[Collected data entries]
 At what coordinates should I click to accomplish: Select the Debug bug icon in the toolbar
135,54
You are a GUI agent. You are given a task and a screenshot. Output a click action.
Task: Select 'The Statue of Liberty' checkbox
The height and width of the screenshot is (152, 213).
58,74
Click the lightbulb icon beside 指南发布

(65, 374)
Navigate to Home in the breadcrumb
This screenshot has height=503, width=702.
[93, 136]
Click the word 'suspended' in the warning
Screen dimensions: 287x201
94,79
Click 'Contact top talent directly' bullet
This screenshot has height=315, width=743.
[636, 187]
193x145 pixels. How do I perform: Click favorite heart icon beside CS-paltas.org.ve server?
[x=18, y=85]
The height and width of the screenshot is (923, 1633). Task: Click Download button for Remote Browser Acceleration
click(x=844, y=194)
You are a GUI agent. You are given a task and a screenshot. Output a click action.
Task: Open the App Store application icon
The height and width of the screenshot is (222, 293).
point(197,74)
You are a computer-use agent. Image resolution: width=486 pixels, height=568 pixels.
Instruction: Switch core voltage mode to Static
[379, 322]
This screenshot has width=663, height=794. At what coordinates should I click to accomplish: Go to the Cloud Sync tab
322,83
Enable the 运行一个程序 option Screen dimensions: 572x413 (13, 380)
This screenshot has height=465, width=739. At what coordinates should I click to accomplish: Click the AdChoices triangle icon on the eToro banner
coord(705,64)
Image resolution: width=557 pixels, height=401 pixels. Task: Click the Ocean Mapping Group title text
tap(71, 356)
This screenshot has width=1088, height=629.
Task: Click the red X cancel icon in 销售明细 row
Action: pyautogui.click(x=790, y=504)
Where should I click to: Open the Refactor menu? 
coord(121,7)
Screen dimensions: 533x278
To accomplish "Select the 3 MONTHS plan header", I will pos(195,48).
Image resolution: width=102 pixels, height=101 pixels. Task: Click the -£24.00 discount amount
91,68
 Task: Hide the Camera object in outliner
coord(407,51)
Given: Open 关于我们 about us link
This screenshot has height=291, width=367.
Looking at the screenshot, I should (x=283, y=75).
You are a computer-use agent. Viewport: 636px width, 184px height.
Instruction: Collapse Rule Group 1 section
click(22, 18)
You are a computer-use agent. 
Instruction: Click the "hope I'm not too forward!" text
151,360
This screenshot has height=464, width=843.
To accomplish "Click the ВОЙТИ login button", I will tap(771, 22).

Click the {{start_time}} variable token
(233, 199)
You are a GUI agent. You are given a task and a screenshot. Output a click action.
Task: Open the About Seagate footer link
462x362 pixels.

▸ **ASSIGNED TASK**
Copy each entry exactly. Omit none.

▸ **ANSWER TO THIS TASK**
 At what coordinates should I click to accomplish: Select the Debug bug icon in the toolbar
135,54
You are a GUI agent. You are given a task and a screenshot. Output a click action.
Task: Select 'The Statue of Liberty' checkbox
The height and width of the screenshot is (152, 213).
58,74
Click the lightbulb icon beside 指南发布

(65, 374)
Navigate to Home in the breadcrumb
This screenshot has height=503, width=702.
[93, 136]
Click the word 'suspended' in the warning
Screen dimensions: 287x201
94,79
Click 'Contact top talent directly' bullet
This screenshot has height=315, width=743.
[636, 187]
193x145 pixels. How do I perform: Click favorite heart icon beside CS-paltas.org.ve server?
[x=18, y=85]
The height and width of the screenshot is (923, 1633). Task: Click Download button for Remote Browser Acceleration
click(x=844, y=194)
You are a GUI agent. You are given a task and a screenshot. Output a click action.
Task: Open the App Store application icon
The height and width of the screenshot is (222, 293).
point(197,74)
You are a computer-use agent. Image resolution: width=486 pixels, height=568 pixels.
Instruction: Switch core voltage mode to Static
[379, 322]
This screenshot has width=663, height=794. At what coordinates should I click to accomplish: Go to the Cloud Sync tab
322,83
Enable the 运行一个程序 option Screen dimensions: 572x413 (13, 380)
This screenshot has height=465, width=739. At what coordinates should I click to accomplish: Click the AdChoices triangle icon on the eToro banner
coord(705,64)
Image resolution: width=557 pixels, height=401 pixels. Task: Click the Ocean Mapping Group title text
tap(71, 356)
This screenshot has width=1088, height=629.
Task: Click the red X cancel icon in 销售明细 row
Action: pyautogui.click(x=790, y=504)
Where should I click to: Open the Refactor menu? 
coord(121,7)
Screen dimensions: 533x278
To accomplish "Select the 3 MONTHS plan header", I will pos(195,48).
Image resolution: width=102 pixels, height=101 pixels. Task: Click the -£24.00 discount amount
91,68
 Task: Hide the Camera object in outliner
coord(407,51)
Given: Open 关于我们 about us link
This screenshot has height=291, width=367.
Looking at the screenshot, I should (x=283, y=75).
You are a computer-use agent. Viewport: 636px width, 184px height.
Instruction: Collapse Rule Group 1 section
click(22, 18)
You are a computer-use agent. 
Instruction: Click the "hope I'm not too forward!" text
151,360
This screenshot has height=464, width=843.
To accomplish "Click the ВОЙТИ login button", I will tap(771, 22).

Click the {{start_time}} variable token
(233, 199)
You are a GUI agent. You are given a task and a screenshot. Output a click action.
Task: Open the About Seagate footer link
462x362 pixels.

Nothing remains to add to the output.